What is expected —
What you output should match the data below exactly.

'''

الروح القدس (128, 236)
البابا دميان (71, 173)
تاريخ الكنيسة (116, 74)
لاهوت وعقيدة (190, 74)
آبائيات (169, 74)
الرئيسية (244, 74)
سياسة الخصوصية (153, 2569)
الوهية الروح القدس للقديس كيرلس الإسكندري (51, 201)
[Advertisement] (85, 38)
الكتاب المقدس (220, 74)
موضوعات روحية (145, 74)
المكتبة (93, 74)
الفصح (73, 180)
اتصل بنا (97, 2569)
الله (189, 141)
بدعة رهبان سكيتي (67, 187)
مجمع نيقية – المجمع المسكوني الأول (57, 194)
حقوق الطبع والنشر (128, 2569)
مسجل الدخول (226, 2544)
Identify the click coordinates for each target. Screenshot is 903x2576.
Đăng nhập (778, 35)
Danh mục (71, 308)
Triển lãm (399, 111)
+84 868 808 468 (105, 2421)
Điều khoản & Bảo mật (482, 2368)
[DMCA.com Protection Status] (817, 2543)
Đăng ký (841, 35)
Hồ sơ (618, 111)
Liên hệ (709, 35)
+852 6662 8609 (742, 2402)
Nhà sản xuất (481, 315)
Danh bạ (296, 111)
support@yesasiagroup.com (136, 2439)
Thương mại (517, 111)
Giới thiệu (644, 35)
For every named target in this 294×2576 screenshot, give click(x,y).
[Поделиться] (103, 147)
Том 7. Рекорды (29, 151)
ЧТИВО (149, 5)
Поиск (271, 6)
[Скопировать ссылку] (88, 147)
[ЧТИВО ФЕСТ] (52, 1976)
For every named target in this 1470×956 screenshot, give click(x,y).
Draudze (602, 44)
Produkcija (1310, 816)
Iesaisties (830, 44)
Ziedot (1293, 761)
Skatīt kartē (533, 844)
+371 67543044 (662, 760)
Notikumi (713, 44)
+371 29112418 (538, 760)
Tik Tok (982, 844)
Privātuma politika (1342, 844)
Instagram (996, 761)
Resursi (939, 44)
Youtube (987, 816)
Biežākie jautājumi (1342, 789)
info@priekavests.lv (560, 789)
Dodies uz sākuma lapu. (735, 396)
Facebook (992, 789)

'''

Answer to the exercise —
الروح القدس (128, 236)
البابا دميان (71, 173)
تاريخ الكنيسة (116, 74)
لاهوت وعقيدة (190, 74)
آبائيات (169, 74)
الرئيسية (244, 74)
سياسة الخصوصية (153, 2569)
الوهية الروح القدس للقديس كيرلس الإسكندري (51, 201)
[Advertisement] (85, 38)
الكتاب المقدس (220, 74)
موضوعات روحية (145, 74)
المكتبة (93, 74)
الفصح (73, 180)
اتصل بنا (97, 2569)
الله (189, 141)
بدعة رهبان سكيتي (67, 187)
مجمع نيقية – المجمع المسكوني الأول (57, 194)
حقوق الطبع والنشر (128, 2569)
مسجل الدخول (226, 2544)
Identify the click coordinates for each target. Screenshot is 903x2576.
Đăng nhập (778, 35)
Danh mục (71, 308)
Triển lãm (399, 111)
+84 868 808 468 (105, 2421)
Điều khoản & Bảo mật (482, 2368)
[DMCA.com Protection Status] (817, 2543)
Đăng ký (841, 35)
Hồ sơ (618, 111)
Liên hệ (709, 35)
+852 6662 8609 (742, 2402)
Nhà sản xuất (481, 315)
Danh bạ (296, 111)
support@yesasiagroup.com (136, 2439)
Thương mại (517, 111)
Giới thiệu (644, 35)
For every named target in this 294×2576 screenshot, give click(x,y).
[Поделиться] (103, 147)
Том 7. Рекорды (29, 151)
ЧТИВО (149, 5)
Поиск (271, 6)
[Скопировать ссылку] (88, 147)
[ЧТИВО ФЕСТ] (52, 1976)
For every named target in this 1470×956 screenshot, give click(x,y).
Draudze (602, 44)
Produkcija (1310, 816)
Iesaisties (830, 44)
Ziedot (1293, 761)
Skatīt kartē (533, 844)
+371 67543044 (662, 760)
Notikumi (713, 44)
+371 29112418 (538, 760)
Tik Tok (982, 844)
Privātuma politika (1342, 844)
Instagram (996, 761)
Resursi (939, 44)
Youtube (987, 816)
Biežākie jautājumi (1342, 789)
info@priekavests.lv (560, 789)
Dodies uz sākuma lapu. (735, 396)
Facebook (992, 789)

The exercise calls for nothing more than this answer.